Guarding BigQuery: Enhancing Data Security with VPC Service Control

Yusuke Enami(Kishishita)
8 min readOct 15, 2023

--

Introduction

You’ve probably come across the saying, “data is the new oil.” It’s an apt description. While data does hold immense potential, much like crude oil, its real value is unlocked only when refined and processed. This is where BigQuery shines. It’s a state-of-the-art analytics tool, designed for quick and efficient data processing on a vast scale.

And also, protecting the data is quite important. Recently, there are a lot of news related with breaching the data.

However, with the rise in data’s importance, safeguarding it has become paramount. We’re constantly hearing about data breaches in the news.

It’s akin to realizing the value of a treasure and then leaving it unguarded. So, it’s not just about harnessing the power of data, but also about ensuring its security.

This article will delve into the world of VPC Service Control and how it serves as a robust shield for your data in BigQuery, striking a balance between accessibility and security.

Check out my BigQuery post:

https://medium.com/@bigface00/implementing-tag-based-access-control-in-bigquery-6ec09bc31ae

What is the VPC Service Control?

VPC Service Control acts as a formidable barrier, enabling the formation of a security perimeter around your Google Cloud resources. While we are focusing on BigQuery here, it’s crucial to note that VPC Service Control extends its support to several other services, detailed in the provided document:

This tool is designed to guard against both intentional and unintentional actions by internal or external entities, thus significantly reducing the risk of unwarranted data exfiltration from Google Cloud services like Cloud Storage and BigQuery.

Important Note: VPC Service Control is geared to regulate the usage of a service’s API rather than the resource itself. This implies that it exclusively controls calls to APIs like “bigquery.googleapis.com” or “storage.googleapis.com”. Accessing via the Google Cloud console also invokes these APIs and is hence regulated by VPC Service Control. While VPC Service Control regulates API calls, it’s crucial to understand that it’s not a replacement for or equivalent to a traditional firewall.

Sample Service Perimeter Image

In the illustrated example, a service perimeter is meticulously established to safeguard BigQuery and Cloud Storage. This perimeter meticulously scrutinizes and permits authorized IPs to utilize BigQuery’s Egress and Ingress while restricting Cloud Storage’s Egress. Consequently, unauthorized users and project’s VMs are barred from accessing the protected BigQuery inside the service perimeter. Moreover, VMs of authorized IPs cannot access unauthorized project’s Cloud Storage.

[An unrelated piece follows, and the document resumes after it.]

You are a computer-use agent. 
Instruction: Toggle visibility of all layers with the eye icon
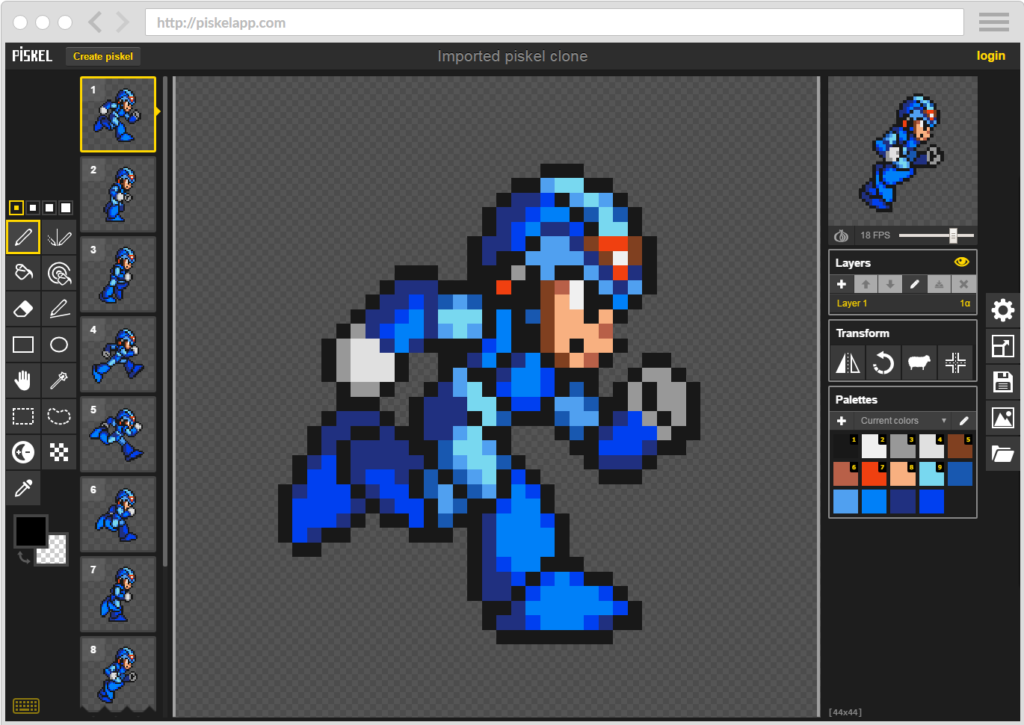click(x=961, y=262)
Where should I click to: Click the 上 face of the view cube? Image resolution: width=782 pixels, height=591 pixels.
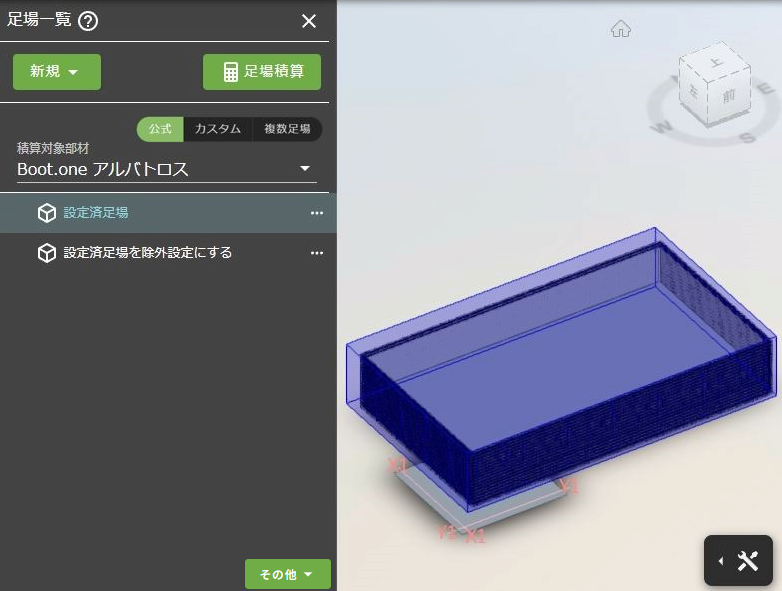click(x=714, y=63)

Acknowledging that the details behind this mechanism might seem intricate, we will delve deeper into VPC Service Control with a hands-on demo to enhance understanding.

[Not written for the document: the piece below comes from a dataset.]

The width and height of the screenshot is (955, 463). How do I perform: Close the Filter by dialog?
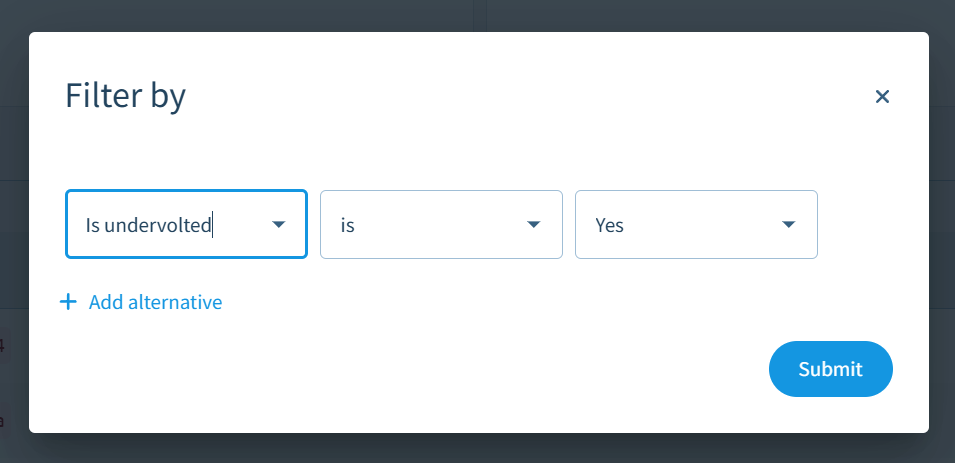tap(882, 96)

Aligning VPC Service Control and BigQuery

Let’s navigate through the nitty-gritty of integrating VPC Service Control with BigQuery.

Establishing an Organization

The initiation of VPC Service Control necessitates the establishment of an organization in your project, using Cloud Identity, and for that, you’ll require your own domain. For those who have a domain, feel free to utilize it. If you’re in the starting blocks without a domain, acquiring one from a domain selling service, like SQUARESPACE, is your first step.

If you’re charting unfamiliar territory in creating an organization, the article below can be your guide through the process:

Create the Access Policy

Consider the Access Policy as a container that will host all your Access Context Manager resources — encompassing Access Level, Service Perimeter, and more. Let’s fashion an Access Policy at the organizational level.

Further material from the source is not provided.